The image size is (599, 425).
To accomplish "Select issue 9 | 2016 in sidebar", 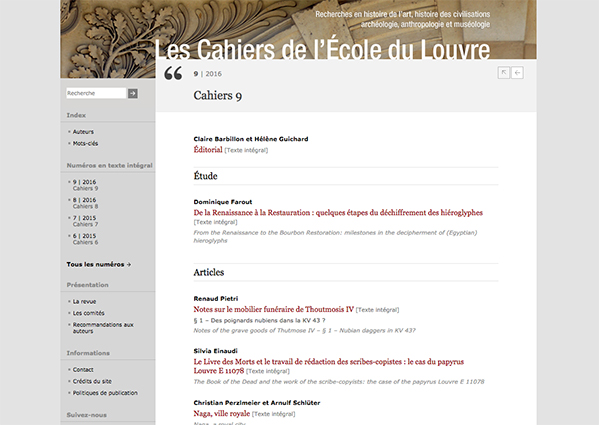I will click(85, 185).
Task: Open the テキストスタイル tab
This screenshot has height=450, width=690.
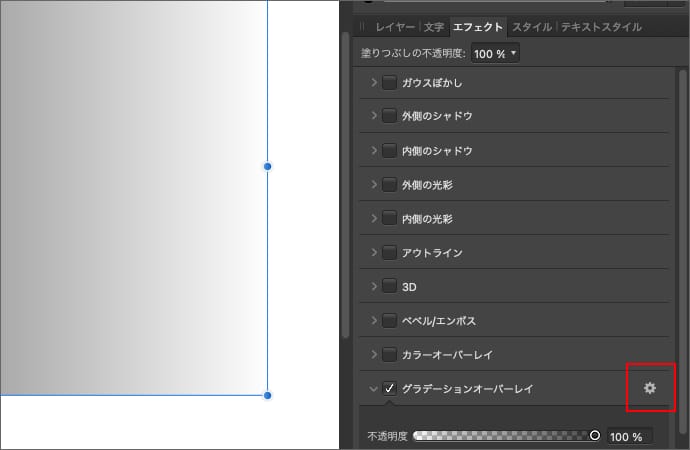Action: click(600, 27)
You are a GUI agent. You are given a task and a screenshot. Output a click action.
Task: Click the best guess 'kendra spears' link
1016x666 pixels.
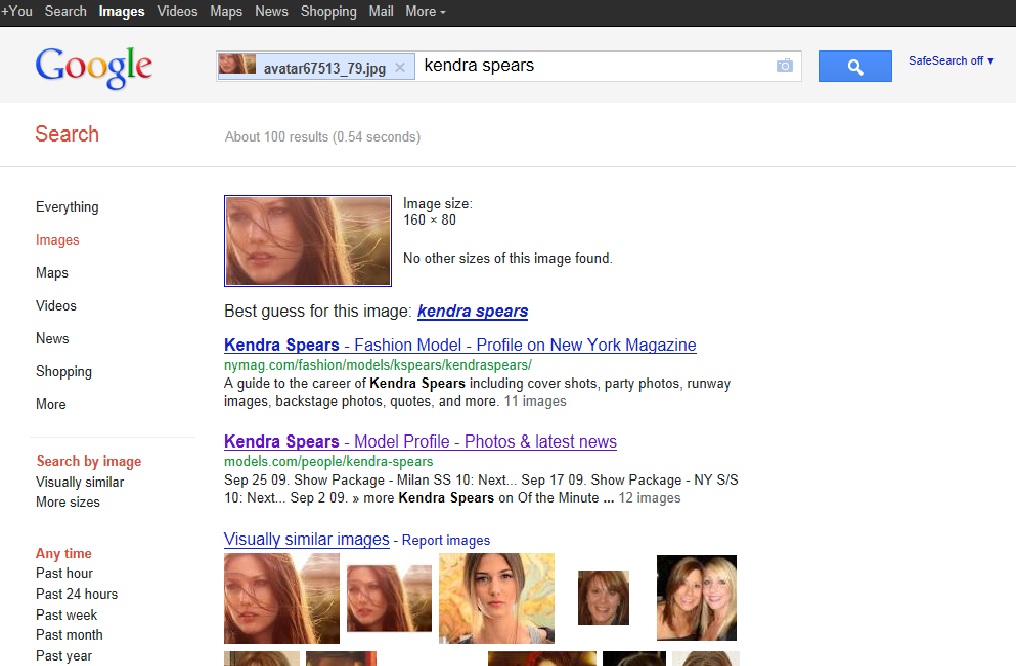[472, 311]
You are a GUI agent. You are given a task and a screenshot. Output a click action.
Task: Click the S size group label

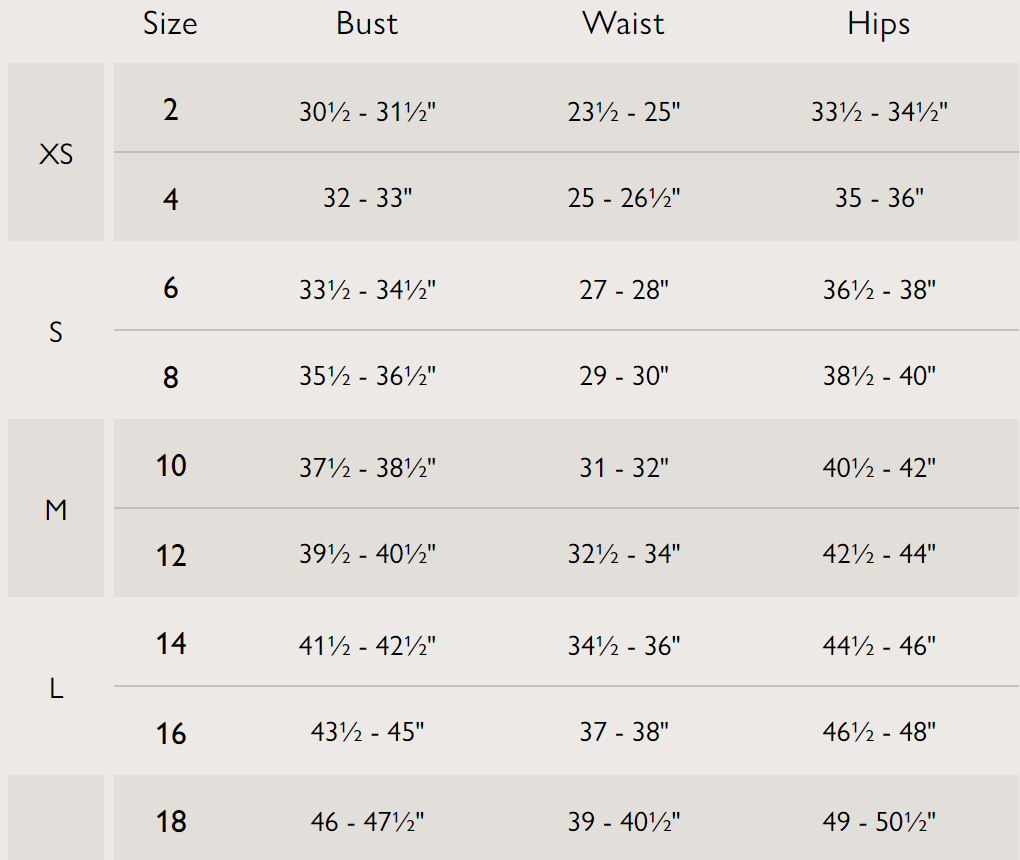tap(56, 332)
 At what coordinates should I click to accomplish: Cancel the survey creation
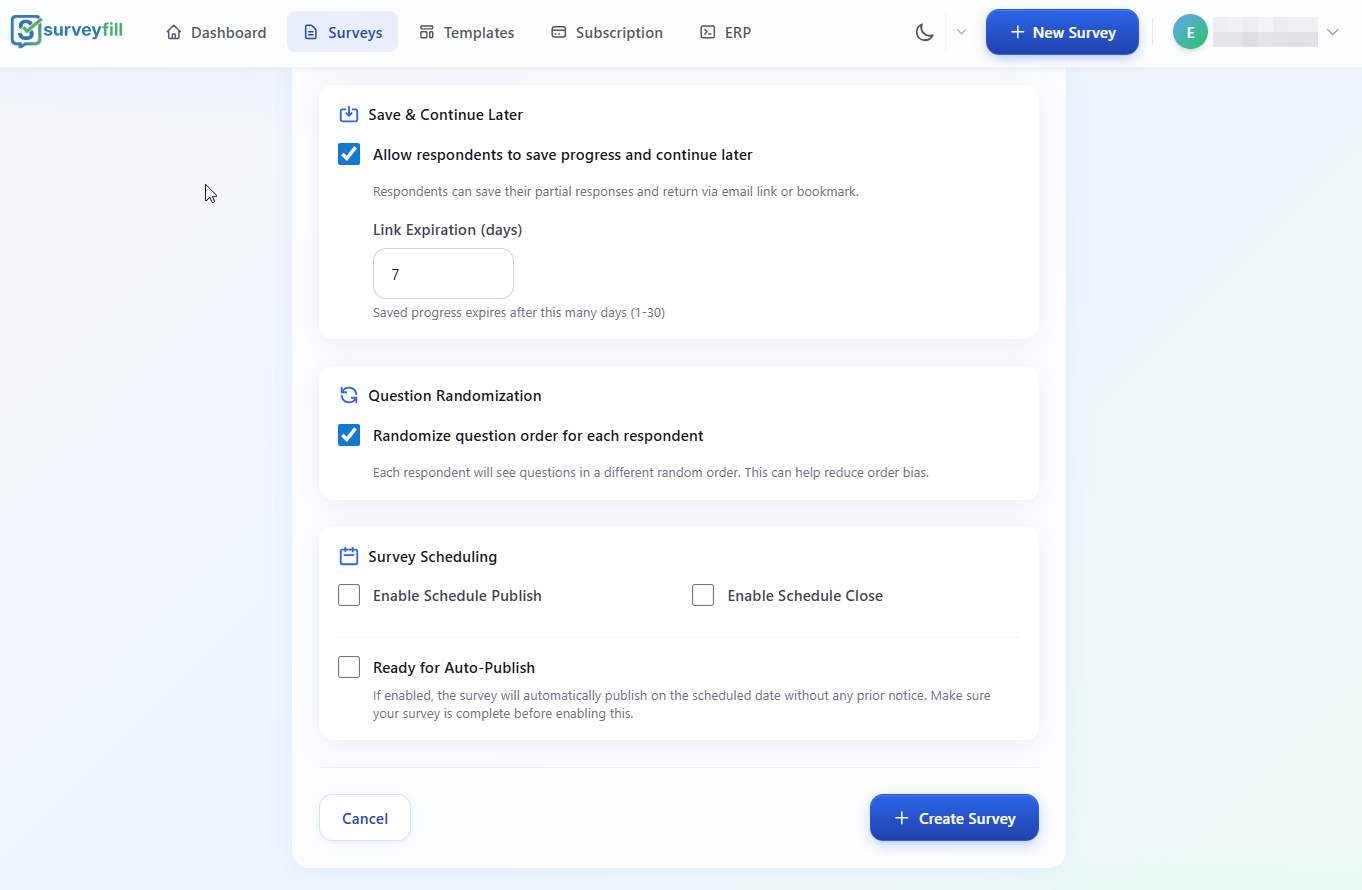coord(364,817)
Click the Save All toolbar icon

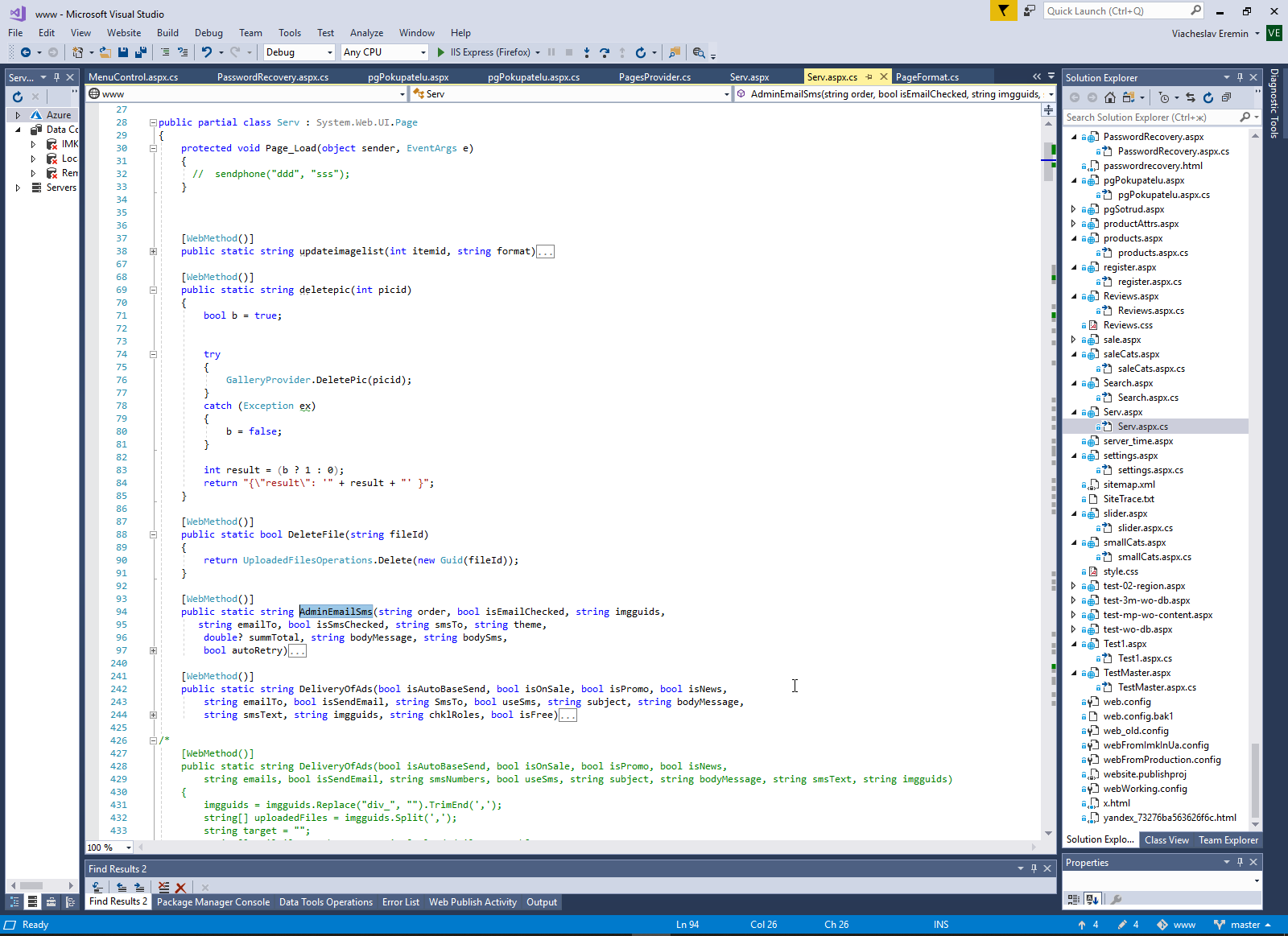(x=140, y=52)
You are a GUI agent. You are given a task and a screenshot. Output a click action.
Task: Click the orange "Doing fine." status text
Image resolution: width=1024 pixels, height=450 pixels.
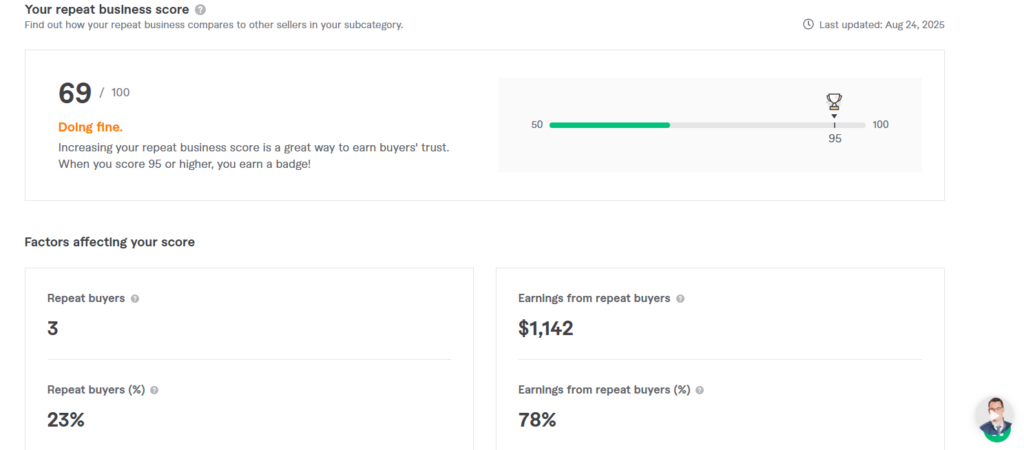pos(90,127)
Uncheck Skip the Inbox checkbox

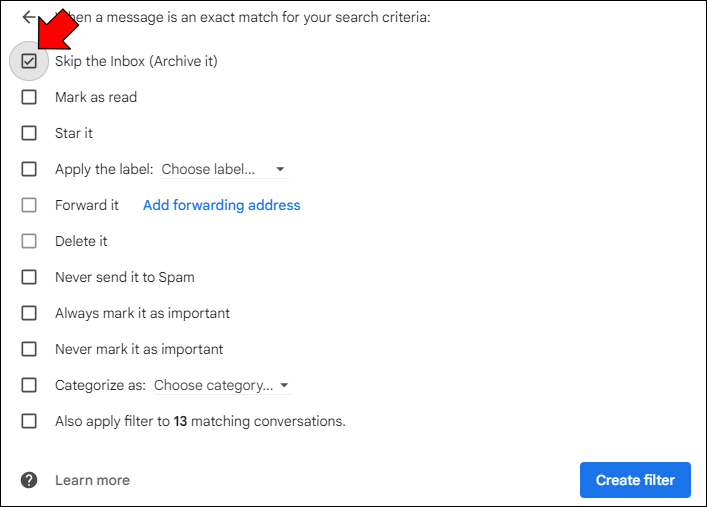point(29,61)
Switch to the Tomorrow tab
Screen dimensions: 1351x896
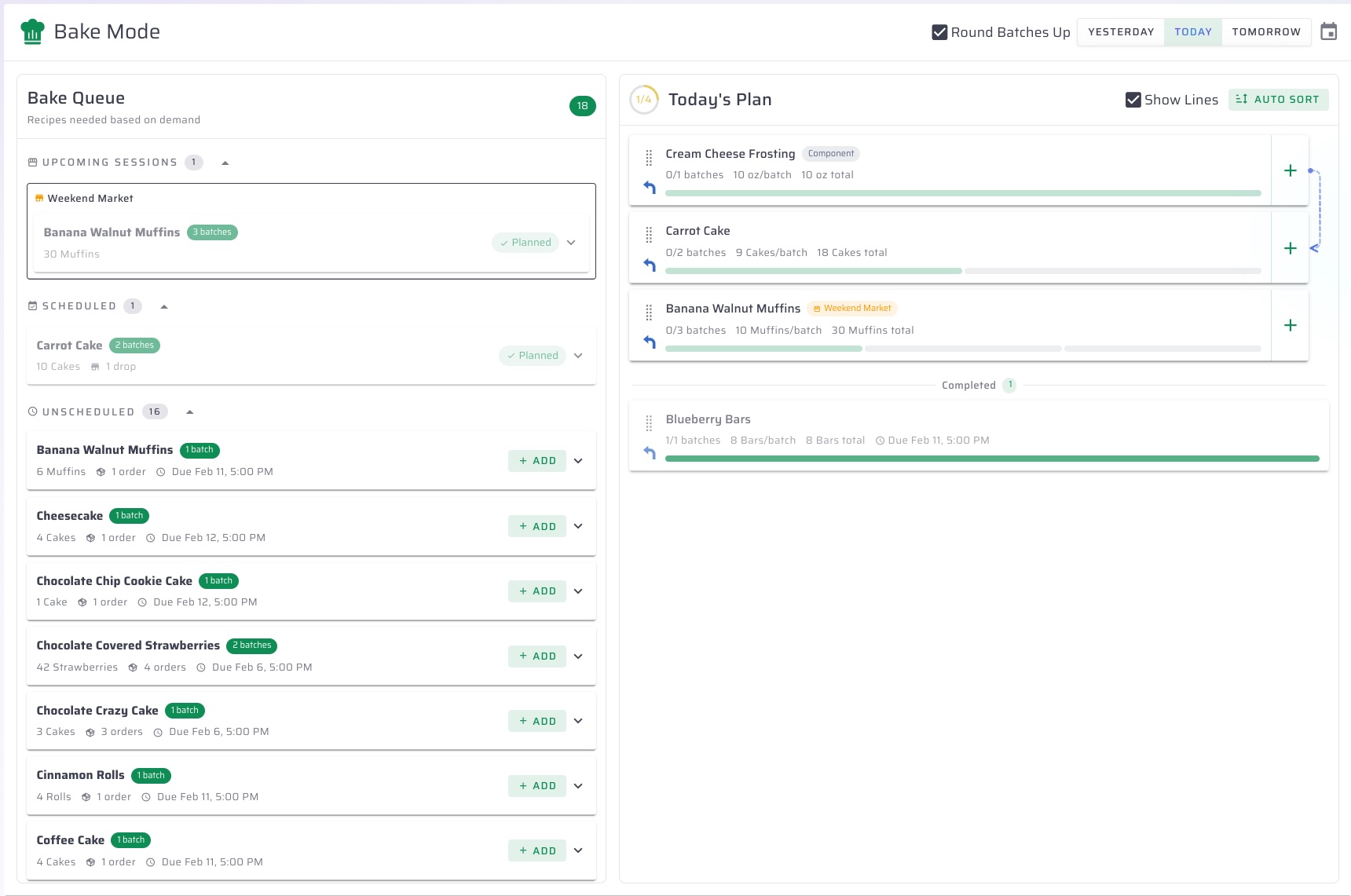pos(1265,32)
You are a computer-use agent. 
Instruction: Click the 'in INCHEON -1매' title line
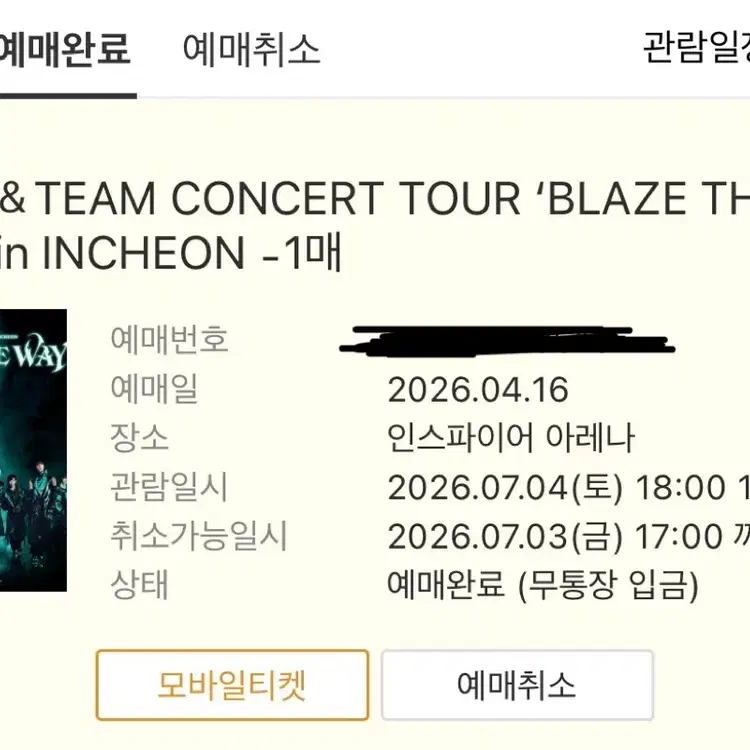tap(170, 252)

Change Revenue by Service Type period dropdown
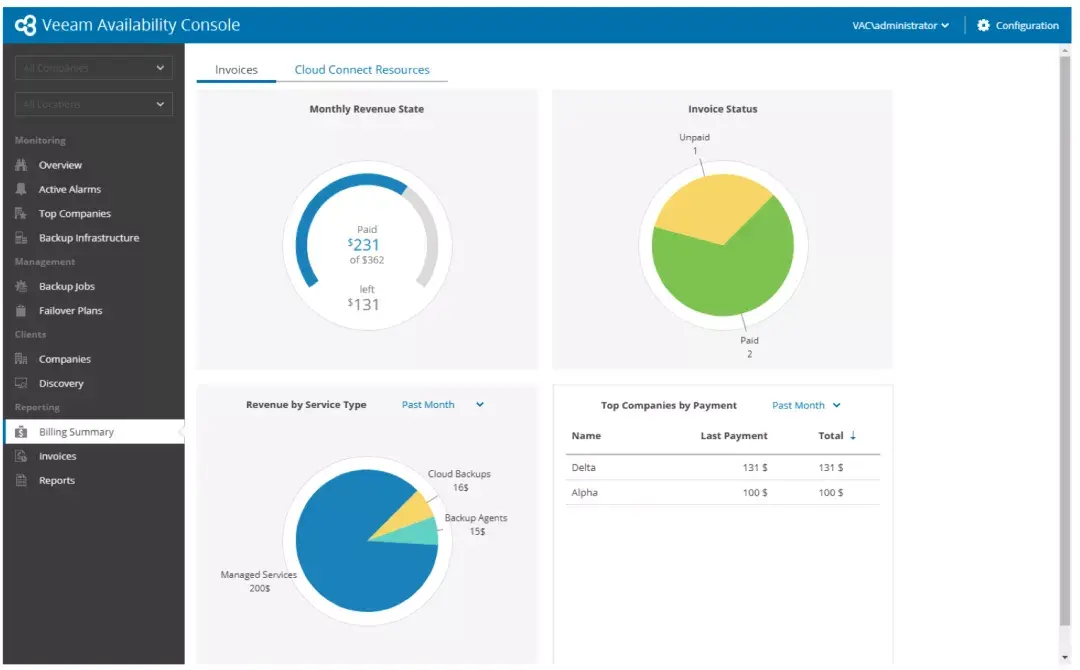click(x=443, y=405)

________

WHAT TO PRODUCE: Copy out exactly the lines that begin at the line with "Instruction: Click the" and end at the final line of the entries above. Leave out the pictures.

SOLUTION TO THIS EXERCISE:
Instruction: Click the 'in INCHEON -1매' title line
tap(170, 252)

Change Revenue by Service Type period dropdown
click(x=443, y=405)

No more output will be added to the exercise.